[Opening Recorded information section]

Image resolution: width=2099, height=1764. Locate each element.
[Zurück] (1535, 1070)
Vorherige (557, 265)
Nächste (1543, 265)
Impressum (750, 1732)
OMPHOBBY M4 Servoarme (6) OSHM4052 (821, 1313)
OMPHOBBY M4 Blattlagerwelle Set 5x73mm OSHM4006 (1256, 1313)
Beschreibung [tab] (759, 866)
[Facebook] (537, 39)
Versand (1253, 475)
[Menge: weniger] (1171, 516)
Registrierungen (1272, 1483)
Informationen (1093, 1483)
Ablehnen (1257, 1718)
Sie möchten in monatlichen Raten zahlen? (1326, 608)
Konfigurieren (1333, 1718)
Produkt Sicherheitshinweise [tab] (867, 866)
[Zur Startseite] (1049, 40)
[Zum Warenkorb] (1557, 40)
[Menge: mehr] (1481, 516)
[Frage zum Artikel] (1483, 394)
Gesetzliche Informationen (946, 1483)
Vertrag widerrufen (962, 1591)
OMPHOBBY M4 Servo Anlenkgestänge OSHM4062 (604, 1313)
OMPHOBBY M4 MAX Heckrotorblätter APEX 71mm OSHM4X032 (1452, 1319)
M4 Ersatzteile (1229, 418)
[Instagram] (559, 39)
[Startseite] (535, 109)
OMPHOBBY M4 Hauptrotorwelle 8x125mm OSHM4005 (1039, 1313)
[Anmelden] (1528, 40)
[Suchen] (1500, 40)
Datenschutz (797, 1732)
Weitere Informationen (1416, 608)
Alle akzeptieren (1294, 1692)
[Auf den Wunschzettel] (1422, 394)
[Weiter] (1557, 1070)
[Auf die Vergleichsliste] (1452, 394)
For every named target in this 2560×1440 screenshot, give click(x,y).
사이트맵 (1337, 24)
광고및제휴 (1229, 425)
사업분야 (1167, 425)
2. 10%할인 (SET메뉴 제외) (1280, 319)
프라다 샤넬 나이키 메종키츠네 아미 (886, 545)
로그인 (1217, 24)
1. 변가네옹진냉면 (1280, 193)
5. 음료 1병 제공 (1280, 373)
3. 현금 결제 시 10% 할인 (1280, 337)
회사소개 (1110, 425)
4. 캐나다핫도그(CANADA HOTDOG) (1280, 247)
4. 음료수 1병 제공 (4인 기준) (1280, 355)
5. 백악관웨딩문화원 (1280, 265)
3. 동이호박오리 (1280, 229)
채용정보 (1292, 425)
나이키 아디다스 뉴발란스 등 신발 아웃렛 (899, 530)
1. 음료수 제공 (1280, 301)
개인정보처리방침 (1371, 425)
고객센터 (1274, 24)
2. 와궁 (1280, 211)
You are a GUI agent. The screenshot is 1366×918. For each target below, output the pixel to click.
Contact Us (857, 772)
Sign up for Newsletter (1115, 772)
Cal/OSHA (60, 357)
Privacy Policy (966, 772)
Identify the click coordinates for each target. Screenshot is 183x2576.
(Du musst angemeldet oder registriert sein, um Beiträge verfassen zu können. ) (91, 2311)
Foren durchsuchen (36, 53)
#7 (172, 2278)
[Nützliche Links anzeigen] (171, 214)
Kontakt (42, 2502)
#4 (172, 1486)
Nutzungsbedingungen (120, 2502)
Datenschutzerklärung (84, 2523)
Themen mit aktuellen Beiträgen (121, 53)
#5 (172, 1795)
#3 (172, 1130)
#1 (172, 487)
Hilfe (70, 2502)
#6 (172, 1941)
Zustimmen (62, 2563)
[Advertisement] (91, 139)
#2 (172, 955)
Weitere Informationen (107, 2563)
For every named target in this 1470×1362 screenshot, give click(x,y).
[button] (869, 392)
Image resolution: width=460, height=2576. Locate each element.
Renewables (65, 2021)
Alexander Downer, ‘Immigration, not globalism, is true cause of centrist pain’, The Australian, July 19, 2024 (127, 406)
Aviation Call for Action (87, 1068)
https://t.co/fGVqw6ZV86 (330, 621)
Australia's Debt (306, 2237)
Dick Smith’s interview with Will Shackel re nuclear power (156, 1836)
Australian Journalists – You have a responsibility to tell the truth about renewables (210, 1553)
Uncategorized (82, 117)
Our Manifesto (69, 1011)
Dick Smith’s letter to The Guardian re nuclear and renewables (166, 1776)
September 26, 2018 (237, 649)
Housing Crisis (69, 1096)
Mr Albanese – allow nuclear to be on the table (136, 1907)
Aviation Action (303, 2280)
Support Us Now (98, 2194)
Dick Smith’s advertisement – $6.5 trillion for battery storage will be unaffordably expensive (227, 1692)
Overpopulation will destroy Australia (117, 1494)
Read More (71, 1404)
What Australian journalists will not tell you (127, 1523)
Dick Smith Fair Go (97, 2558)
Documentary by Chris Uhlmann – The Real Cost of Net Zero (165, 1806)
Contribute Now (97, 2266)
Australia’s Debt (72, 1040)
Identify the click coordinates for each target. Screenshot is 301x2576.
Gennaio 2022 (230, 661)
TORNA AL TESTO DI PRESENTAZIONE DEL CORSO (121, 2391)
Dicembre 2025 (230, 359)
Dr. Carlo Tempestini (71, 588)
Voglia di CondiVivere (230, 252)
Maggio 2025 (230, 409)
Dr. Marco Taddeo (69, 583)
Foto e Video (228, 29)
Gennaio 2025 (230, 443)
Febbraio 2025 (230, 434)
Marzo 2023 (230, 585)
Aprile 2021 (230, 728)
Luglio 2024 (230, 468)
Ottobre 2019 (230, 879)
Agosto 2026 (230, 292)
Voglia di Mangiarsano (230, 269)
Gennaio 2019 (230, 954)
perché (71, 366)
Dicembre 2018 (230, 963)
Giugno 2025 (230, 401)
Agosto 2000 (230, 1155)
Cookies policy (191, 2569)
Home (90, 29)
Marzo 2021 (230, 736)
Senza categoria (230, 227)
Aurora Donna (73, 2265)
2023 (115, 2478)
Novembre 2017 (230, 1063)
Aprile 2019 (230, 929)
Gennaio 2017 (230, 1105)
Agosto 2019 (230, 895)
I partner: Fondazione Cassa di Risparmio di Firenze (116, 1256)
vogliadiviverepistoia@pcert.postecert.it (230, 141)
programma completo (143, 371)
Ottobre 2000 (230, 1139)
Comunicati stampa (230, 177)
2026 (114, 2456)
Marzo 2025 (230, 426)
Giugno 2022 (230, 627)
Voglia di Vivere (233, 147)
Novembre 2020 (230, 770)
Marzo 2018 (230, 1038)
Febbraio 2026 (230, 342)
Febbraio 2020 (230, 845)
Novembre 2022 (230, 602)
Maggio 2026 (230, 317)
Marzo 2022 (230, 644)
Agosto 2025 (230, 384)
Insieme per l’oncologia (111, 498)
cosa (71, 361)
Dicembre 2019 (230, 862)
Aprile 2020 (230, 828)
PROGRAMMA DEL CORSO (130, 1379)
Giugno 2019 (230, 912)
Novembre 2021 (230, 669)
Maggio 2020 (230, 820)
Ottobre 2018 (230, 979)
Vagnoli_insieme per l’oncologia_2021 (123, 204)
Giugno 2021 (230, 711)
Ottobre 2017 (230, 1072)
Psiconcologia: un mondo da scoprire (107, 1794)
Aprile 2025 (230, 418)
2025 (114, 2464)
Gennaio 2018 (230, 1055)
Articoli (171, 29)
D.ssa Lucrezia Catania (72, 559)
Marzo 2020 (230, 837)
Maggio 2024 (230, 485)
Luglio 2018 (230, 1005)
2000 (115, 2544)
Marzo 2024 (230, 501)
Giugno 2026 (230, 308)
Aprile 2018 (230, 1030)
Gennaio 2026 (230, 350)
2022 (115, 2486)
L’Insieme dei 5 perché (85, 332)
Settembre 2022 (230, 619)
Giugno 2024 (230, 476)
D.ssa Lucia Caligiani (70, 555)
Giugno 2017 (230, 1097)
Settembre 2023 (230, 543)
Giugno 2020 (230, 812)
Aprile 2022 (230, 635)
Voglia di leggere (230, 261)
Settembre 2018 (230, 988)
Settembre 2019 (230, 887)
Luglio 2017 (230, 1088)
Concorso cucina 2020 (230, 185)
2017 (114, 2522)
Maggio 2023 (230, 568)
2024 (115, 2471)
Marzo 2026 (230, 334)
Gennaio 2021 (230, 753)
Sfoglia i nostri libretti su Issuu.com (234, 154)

[Closing Recorded information section]

→ What to do:
Copy only the entries from the first line to the line with "Sie möchten in", each exactly as it appears.

→ Response:
Image resolution: width=2099, height=1764. Locate each element.
[Zurück] (1535, 1070)
Vorherige (557, 265)
Nächste (1543, 265)
Impressum (750, 1732)
OMPHOBBY M4 Servoarme (6) OSHM4052 (821, 1313)
OMPHOBBY M4 Blattlagerwelle Set 5x73mm OSHM4006 (1256, 1313)
Beschreibung [tab] (759, 866)
[Facebook] (537, 39)
Versand (1253, 475)
[Menge: weniger] (1171, 516)
Registrierungen (1272, 1483)
Informationen (1093, 1483)
Ablehnen (1257, 1718)
Sie möchten in monatlichen Raten zahlen? (1326, 608)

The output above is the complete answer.